(Entries for locating text and elements)

* * *

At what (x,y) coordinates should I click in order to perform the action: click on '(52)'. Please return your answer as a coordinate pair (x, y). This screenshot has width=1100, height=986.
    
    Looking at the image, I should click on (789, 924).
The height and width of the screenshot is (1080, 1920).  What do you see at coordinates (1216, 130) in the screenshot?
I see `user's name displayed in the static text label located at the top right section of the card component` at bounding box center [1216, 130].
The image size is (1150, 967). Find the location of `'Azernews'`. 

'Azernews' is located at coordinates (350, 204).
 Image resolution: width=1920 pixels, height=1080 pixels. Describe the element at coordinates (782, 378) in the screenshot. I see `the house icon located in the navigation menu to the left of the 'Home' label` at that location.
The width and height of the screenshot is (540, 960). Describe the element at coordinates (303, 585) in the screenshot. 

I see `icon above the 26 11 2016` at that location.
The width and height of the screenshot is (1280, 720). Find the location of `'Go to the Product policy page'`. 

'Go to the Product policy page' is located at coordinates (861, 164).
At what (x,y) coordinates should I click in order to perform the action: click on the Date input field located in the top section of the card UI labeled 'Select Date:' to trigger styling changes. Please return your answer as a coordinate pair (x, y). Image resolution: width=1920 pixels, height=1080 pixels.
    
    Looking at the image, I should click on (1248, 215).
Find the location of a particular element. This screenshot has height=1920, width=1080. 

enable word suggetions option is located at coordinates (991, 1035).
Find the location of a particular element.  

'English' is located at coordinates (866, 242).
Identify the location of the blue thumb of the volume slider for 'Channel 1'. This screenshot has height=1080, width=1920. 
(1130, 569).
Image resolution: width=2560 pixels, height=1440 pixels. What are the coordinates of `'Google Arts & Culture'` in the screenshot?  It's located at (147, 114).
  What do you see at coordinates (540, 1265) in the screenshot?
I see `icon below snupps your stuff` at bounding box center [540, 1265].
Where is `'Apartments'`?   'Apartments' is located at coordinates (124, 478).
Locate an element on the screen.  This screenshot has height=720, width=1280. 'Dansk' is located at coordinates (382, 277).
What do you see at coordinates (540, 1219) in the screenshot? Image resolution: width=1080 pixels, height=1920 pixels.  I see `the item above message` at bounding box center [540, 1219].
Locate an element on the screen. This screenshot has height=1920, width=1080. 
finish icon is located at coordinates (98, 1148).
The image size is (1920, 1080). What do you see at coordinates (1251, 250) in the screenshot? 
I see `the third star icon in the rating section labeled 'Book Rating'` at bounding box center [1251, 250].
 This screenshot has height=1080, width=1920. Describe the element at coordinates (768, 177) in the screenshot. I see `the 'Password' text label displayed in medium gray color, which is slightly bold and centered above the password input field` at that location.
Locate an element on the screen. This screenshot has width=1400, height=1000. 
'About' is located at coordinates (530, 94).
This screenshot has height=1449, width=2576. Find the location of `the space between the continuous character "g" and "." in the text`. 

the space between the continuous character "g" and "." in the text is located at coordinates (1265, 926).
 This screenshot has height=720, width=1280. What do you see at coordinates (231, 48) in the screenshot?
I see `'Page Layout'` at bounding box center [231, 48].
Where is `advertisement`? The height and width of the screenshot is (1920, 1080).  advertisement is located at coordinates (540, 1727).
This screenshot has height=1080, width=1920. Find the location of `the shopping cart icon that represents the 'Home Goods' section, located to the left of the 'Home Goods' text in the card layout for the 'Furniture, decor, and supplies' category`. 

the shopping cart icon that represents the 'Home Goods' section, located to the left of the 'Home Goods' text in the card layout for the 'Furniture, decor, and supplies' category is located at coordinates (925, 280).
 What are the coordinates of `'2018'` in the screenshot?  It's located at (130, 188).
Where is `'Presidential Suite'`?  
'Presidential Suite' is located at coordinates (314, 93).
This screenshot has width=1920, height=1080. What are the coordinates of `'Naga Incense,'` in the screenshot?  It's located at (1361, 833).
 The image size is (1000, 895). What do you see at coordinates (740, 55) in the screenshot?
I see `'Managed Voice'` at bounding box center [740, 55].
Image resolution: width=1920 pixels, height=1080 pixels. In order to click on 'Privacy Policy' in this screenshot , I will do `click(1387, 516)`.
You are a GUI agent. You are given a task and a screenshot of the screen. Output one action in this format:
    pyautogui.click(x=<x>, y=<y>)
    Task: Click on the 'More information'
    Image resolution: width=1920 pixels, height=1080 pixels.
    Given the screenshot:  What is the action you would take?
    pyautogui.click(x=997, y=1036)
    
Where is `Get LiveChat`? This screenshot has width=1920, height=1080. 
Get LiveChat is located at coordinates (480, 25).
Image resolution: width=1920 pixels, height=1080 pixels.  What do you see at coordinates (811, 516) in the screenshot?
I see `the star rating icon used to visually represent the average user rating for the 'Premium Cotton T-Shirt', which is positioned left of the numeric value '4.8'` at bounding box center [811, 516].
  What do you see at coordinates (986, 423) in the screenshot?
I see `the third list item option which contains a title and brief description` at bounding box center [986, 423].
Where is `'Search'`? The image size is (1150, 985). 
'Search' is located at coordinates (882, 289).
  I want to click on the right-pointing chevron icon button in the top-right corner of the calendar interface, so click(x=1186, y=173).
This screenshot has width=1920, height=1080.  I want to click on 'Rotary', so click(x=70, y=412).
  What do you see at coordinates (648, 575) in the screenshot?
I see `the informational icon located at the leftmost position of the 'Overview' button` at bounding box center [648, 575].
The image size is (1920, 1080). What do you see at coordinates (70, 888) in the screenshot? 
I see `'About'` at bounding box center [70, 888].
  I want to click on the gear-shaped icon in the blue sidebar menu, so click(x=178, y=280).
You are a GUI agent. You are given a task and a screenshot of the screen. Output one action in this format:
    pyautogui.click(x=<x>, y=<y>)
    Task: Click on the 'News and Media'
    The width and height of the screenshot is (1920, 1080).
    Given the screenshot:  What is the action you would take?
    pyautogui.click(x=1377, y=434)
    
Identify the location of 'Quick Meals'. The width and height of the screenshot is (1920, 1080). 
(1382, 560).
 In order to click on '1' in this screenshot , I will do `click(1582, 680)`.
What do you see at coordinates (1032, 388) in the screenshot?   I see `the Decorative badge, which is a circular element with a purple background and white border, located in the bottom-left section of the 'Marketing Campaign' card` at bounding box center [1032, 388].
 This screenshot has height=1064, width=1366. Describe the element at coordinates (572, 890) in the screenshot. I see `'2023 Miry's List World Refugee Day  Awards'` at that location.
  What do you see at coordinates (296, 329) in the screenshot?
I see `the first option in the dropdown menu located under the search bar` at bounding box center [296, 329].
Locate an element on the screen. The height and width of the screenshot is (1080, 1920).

* * *

- [Task description]: Return every line of the listing above, unchanged and in its original order.

- [Correct answer]:
At what (x,y) coordinates should I click in order to perform the action: click on '(52)'. Please return your answer as a coordinate pair (x, y). This screenshot has width=1100, height=986.
    
    Looking at the image, I should click on (789, 924).
The height and width of the screenshot is (1080, 1920).  What do you see at coordinates (1216, 130) in the screenshot?
I see `user's name displayed in the static text label located at the top right section of the card component` at bounding box center [1216, 130].
The image size is (1150, 967). Find the location of `'Azernews'`. 

'Azernews' is located at coordinates (350, 204).
 Image resolution: width=1920 pixels, height=1080 pixels. Describe the element at coordinates (782, 378) in the screenshot. I see `the house icon located in the navigation menu to the left of the 'Home' label` at that location.
The width and height of the screenshot is (540, 960). Describe the element at coordinates (303, 585) in the screenshot. 

I see `icon above the 26 11 2016` at that location.
The width and height of the screenshot is (1280, 720). Find the location of `'Go to the Product policy page'`. 

'Go to the Product policy page' is located at coordinates (861, 164).
At what (x,y) coordinates should I click in order to perform the action: click on the Date input field located in the top section of the card UI labeled 'Select Date:' to trigger styling changes. Please return your answer as a coordinate pair (x, y). Image resolution: width=1920 pixels, height=1080 pixels.
    
    Looking at the image, I should click on (1248, 215).
Find the location of a particular element. This screenshot has height=1920, width=1080. 

enable word suggetions option is located at coordinates (991, 1035).
Find the location of a particular element.  

'English' is located at coordinates (866, 242).
Identify the location of the blue thumb of the volume slider for 'Channel 1'. This screenshot has height=1080, width=1920. 
(1130, 569).
Image resolution: width=2560 pixels, height=1440 pixels. What are the coordinates of `'Google Arts & Culture'` in the screenshot?  It's located at (147, 114).
  What do you see at coordinates (540, 1265) in the screenshot?
I see `icon below snupps your stuff` at bounding box center [540, 1265].
Where is `'Apartments'`?   'Apartments' is located at coordinates (124, 478).
Locate an element on the screen.  This screenshot has height=720, width=1280. 'Dansk' is located at coordinates (382, 277).
What do you see at coordinates (540, 1219) in the screenshot? Image resolution: width=1080 pixels, height=1920 pixels.  I see `the item above message` at bounding box center [540, 1219].
Locate an element on the screen. This screenshot has height=1920, width=1080. 
finish icon is located at coordinates (98, 1148).
The image size is (1920, 1080). What do you see at coordinates (1251, 250) in the screenshot? 
I see `the third star icon in the rating section labeled 'Book Rating'` at bounding box center [1251, 250].
 This screenshot has height=1080, width=1920. Describe the element at coordinates (768, 177) in the screenshot. I see `the 'Password' text label displayed in medium gray color, which is slightly bold and centered above the password input field` at that location.
Locate an element on the screen. This screenshot has width=1400, height=1000. 
'About' is located at coordinates (530, 94).
This screenshot has height=1449, width=2576. Find the location of `the space between the continuous character "g" and "." in the text`. 

the space between the continuous character "g" and "." in the text is located at coordinates (1265, 926).
 This screenshot has height=720, width=1280. What do you see at coordinates (231, 48) in the screenshot?
I see `'Page Layout'` at bounding box center [231, 48].
Where is `advertisement`? The height and width of the screenshot is (1920, 1080).  advertisement is located at coordinates (540, 1727).
This screenshot has height=1080, width=1920. Find the location of `the shopping cart icon that represents the 'Home Goods' section, located to the left of the 'Home Goods' text in the card layout for the 'Furniture, decor, and supplies' category`. 

the shopping cart icon that represents the 'Home Goods' section, located to the left of the 'Home Goods' text in the card layout for the 'Furniture, decor, and supplies' category is located at coordinates (925, 280).
 What are the coordinates of `'2018'` in the screenshot?  It's located at (130, 188).
Where is `'Presidential Suite'`?  
'Presidential Suite' is located at coordinates (314, 93).
This screenshot has width=1920, height=1080. What are the coordinates of `'Naga Incense,'` in the screenshot?  It's located at (1361, 833).
 The image size is (1000, 895). What do you see at coordinates (740, 55) in the screenshot?
I see `'Managed Voice'` at bounding box center [740, 55].
Image resolution: width=1920 pixels, height=1080 pixels. In order to click on 'Privacy Policy' in this screenshot , I will do `click(1387, 516)`.
You are a GUI agent. You are given a task and a screenshot of the screen. Output one action in this format:
    pyautogui.click(x=<x>, y=<y>)
    Task: Click on the 'More information'
    Image resolution: width=1920 pixels, height=1080 pixels.
    Given the screenshot:  What is the action you would take?
    pyautogui.click(x=997, y=1036)
    
Where is `Get LiveChat`? This screenshot has width=1920, height=1080. 
Get LiveChat is located at coordinates (480, 25).
Image resolution: width=1920 pixels, height=1080 pixels.  What do you see at coordinates (811, 516) in the screenshot?
I see `the star rating icon used to visually represent the average user rating for the 'Premium Cotton T-Shirt', which is positioned left of the numeric value '4.8'` at bounding box center [811, 516].
  What do you see at coordinates (986, 423) in the screenshot?
I see `the third list item option which contains a title and brief description` at bounding box center [986, 423].
Where is `'Search'`? The image size is (1150, 985). 
'Search' is located at coordinates (882, 289).
  I want to click on the right-pointing chevron icon button in the top-right corner of the calendar interface, so click(x=1186, y=173).
This screenshot has width=1920, height=1080.  I want to click on 'Rotary', so click(x=70, y=412).
  What do you see at coordinates (648, 575) in the screenshot?
I see `the informational icon located at the leftmost position of the 'Overview' button` at bounding box center [648, 575].
The image size is (1920, 1080). What do you see at coordinates (70, 888) in the screenshot? 
I see `'About'` at bounding box center [70, 888].
  I want to click on the gear-shaped icon in the blue sidebar menu, so click(x=178, y=280).
You are a GUI agent. You are given a task and a screenshot of the screen. Output one action in this format:
    pyautogui.click(x=<x>, y=<y>)
    Task: Click on the 'News and Media'
    The width and height of the screenshot is (1920, 1080).
    Given the screenshot:  What is the action you would take?
    pyautogui.click(x=1377, y=434)
    
Identify the location of 'Quick Meals'. The width and height of the screenshot is (1920, 1080). 
(1382, 560).
 In order to click on '1' in this screenshot , I will do `click(1582, 680)`.
What do you see at coordinates (1032, 388) in the screenshot?   I see `the Decorative badge, which is a circular element with a purple background and white border, located in the bottom-left section of the 'Marketing Campaign' card` at bounding box center [1032, 388].
 This screenshot has height=1064, width=1366. Describe the element at coordinates (572, 890) in the screenshot. I see `'2023 Miry's List World Refugee Day  Awards'` at that location.
  What do you see at coordinates (296, 329) in the screenshot?
I see `the first option in the dropdown menu located under the search bar` at bounding box center [296, 329].
Locate an element on the screen. The height and width of the screenshot is (1080, 1920).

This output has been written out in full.